Being Aware Part II
In “normal” musical theatre there is a leading man and woman who eventually find love with one another. It’s not surprising, or even profound. It’s just how it’s been, forever. Straight characters are main characters. That’s not to say there aren’t plenty of other pieces that feature queer relationships (anything non-heterosexual) for lead characters, but those pieces generally come with labels. Any piece that features a queer cast of characters is considered a “gay musical” by audiences: Rent, La Cage aux Folles, Priscilla Queen of the Desert, Kinky Boots, Hedwig and the Angry Inch, Fun Home…the list goes on. These shows, while from a queer perspective, have difficulty transcending heteronormative labeling. They are “gay musicals.”
In a world absent of the heteronormative, labels would mean nothing.
There’s something about looking at gender, sexuality and relationships outside of the binary we’ve been programmed to embrace that makes theatrical romance a whole new kind of magic.

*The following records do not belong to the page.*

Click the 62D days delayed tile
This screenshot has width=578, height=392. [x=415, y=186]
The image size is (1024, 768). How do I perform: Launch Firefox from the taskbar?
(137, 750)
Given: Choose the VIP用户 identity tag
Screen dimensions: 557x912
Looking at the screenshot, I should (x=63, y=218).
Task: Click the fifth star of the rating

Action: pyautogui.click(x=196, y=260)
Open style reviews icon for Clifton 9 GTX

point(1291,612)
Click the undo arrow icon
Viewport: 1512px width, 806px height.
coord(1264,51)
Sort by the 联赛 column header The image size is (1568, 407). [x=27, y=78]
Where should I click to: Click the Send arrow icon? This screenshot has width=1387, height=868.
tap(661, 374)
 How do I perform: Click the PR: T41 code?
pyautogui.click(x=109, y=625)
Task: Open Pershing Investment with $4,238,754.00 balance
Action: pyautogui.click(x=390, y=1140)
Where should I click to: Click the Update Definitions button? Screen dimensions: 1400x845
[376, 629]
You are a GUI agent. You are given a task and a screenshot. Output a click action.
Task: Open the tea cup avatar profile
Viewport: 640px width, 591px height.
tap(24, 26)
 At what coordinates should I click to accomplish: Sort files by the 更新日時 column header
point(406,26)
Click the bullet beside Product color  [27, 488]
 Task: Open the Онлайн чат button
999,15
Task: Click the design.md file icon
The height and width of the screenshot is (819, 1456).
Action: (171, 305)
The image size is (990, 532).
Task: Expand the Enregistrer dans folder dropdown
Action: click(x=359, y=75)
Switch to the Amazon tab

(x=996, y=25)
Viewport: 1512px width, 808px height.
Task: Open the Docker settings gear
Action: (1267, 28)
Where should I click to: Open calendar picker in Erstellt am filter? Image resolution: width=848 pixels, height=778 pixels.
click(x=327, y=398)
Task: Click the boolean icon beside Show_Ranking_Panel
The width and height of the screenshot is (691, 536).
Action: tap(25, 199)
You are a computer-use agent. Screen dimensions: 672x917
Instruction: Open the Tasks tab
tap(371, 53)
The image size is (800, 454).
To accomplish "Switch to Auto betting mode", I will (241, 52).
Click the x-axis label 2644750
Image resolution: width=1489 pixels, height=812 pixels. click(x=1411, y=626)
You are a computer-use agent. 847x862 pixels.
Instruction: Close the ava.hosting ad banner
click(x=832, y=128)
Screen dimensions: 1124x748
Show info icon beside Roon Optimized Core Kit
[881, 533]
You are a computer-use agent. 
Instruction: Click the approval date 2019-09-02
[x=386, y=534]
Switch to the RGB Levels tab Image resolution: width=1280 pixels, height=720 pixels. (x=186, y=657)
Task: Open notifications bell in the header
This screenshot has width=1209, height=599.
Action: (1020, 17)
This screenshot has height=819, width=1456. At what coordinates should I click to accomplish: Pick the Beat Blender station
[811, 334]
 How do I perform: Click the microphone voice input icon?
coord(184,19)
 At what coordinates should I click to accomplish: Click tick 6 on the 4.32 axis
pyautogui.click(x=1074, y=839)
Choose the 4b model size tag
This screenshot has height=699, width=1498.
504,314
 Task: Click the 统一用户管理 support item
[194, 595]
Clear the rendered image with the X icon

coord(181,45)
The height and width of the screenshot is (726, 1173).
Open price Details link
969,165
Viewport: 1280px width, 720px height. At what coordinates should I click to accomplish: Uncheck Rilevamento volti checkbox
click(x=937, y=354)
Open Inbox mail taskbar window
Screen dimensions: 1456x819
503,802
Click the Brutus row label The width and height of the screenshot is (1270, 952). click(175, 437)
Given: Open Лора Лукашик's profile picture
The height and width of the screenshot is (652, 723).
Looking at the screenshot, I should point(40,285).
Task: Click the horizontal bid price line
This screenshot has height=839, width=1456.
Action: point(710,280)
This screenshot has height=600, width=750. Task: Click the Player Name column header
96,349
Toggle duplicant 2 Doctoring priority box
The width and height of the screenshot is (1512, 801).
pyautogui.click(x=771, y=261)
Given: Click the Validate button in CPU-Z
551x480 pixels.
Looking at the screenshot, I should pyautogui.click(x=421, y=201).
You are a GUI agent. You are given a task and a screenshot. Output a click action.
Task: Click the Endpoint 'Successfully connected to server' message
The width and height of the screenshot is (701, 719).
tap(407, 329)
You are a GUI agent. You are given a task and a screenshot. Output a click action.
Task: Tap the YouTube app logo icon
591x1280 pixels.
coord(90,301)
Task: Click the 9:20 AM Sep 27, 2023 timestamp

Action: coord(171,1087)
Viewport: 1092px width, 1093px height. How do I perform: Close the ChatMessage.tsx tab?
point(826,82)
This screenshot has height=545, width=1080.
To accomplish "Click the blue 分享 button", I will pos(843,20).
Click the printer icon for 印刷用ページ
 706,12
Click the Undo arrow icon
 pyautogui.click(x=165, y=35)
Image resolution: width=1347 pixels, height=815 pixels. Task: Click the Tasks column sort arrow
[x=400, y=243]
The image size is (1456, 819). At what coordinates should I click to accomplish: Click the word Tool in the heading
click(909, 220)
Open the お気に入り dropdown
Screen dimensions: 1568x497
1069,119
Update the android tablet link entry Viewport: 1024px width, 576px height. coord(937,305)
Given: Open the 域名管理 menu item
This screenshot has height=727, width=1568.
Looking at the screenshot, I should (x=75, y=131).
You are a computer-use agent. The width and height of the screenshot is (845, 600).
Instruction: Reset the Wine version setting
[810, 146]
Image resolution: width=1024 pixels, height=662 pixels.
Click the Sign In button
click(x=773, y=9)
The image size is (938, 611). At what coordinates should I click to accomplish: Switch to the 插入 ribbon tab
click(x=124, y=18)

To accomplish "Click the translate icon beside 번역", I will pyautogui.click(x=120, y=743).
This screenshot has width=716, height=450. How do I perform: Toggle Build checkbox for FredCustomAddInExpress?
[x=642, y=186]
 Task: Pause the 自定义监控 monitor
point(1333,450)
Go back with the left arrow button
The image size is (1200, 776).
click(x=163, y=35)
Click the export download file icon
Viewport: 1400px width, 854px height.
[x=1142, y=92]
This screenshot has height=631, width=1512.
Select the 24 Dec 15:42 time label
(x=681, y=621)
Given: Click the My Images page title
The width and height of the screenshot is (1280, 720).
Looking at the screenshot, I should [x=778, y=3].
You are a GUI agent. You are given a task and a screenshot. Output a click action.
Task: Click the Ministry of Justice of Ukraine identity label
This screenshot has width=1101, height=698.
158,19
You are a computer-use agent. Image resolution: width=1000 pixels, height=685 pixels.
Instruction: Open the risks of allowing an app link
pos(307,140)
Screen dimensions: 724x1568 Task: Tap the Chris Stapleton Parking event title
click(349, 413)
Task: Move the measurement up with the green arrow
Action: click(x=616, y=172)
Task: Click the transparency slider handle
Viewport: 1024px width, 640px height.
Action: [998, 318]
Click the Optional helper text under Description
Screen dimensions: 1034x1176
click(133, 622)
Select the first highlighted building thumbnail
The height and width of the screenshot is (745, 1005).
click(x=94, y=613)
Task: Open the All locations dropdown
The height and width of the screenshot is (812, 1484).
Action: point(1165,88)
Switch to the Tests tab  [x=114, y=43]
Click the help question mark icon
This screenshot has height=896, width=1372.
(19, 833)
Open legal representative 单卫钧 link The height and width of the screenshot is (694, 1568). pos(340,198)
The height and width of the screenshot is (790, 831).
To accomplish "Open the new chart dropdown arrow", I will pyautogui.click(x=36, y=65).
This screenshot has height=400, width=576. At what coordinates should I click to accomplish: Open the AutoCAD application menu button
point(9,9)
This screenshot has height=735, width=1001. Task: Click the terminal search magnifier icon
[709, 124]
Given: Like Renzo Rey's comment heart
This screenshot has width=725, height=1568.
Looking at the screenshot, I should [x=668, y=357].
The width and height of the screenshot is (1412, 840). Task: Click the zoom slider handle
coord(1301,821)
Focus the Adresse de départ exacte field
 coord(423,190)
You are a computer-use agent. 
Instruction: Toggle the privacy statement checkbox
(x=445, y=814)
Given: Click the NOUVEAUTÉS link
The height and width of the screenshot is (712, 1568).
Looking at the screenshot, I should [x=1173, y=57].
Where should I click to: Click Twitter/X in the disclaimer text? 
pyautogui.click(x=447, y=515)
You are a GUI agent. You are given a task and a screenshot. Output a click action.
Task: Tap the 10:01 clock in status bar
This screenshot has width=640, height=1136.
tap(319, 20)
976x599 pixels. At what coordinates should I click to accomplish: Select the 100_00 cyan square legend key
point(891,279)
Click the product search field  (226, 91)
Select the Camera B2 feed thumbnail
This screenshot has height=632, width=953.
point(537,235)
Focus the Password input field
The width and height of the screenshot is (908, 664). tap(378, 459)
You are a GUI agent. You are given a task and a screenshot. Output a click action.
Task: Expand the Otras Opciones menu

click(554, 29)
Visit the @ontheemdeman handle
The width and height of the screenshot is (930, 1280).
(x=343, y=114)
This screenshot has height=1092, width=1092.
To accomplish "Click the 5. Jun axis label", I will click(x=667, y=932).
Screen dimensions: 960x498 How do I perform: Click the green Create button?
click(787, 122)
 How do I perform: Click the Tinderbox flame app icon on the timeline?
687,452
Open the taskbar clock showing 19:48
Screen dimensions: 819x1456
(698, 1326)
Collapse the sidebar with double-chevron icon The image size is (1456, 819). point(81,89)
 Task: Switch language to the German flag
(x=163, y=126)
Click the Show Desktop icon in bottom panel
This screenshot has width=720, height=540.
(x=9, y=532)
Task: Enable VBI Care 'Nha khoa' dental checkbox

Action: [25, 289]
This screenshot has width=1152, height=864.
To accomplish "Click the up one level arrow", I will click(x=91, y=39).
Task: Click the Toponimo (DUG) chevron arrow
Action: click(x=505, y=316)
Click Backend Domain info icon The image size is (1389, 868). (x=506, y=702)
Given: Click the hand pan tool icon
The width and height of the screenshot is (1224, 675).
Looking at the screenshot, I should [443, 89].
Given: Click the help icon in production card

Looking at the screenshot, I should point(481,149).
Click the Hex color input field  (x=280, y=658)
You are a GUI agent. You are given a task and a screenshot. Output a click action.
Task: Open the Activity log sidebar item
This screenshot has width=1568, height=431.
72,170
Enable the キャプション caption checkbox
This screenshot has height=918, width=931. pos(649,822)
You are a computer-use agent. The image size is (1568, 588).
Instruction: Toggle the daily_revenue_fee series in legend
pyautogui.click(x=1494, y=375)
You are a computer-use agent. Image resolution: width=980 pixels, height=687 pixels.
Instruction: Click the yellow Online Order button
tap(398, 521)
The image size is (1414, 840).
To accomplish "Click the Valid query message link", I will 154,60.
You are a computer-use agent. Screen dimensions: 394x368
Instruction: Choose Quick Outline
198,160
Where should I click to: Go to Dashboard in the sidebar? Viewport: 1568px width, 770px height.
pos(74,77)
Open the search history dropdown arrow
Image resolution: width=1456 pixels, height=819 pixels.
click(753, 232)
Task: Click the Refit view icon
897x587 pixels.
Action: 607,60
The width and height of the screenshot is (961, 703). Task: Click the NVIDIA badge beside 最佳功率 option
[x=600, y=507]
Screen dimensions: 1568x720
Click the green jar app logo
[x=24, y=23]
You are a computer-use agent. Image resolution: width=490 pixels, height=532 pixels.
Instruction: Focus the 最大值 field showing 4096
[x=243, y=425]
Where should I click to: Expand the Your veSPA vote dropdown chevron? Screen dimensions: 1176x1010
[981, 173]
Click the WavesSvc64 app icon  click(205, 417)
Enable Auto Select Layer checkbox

There isn’t a popular show I can think of that does not have a straight romance at the fore that isn’t a “gay musical.” Musicals that contain a queer-central story have an important place in modern musical theatre, but why can’t any audience, queer or heterosexual, see themselves in and relate to the characters without feeling as though they are the “other”? Can we begin to train today’s theatre audience to partake in a show because of the story, and not the superficial aspects that are marketed through stereotyped advertising? By putting shows in neat little organized groups, they automatically become exclusionary, which is not what some art wants to be. So many works are written with the understanding that there is the “other.” A “traditional” relationship is traditional because queer relationships exist and vice versa. Let all of these different types of relationships and people coexist in our little utopian worlds we create for them, because the world we live in doesn’t allow for it. Audiences who are open to the characters and relationships we show them can carry that openness to the world.
I am by no means saying we should avoid addressing the real issues queer people today are having to deal with, but so many people who aren’t trying to “make a statement” simply avoid writing these characters and relationships in the first place. The way of thinking is that if you aren’t writing a “gay musical,” there’s no reason to write a gay character; if you aren’t writing a piece about race, there’s no reason to have people of color in your world; and if you aren’t writing a piece about women’s rights, there’s no reason to write a strong female lead. This just leaves us with straight white men who find straight white women with gay white best friends populating “normal” theatre.
I argue that any cast of characters, with any people you choose to build it on, is worth exploring outside of the binary understanding of gender identity, and the basic white majority. The more we write outside of what is comfortable or traditional to us as writers, the more we allow audiences to explore their discomfort, and question their place in the more complex world of human nature that exists outside of your typical Broadway fare.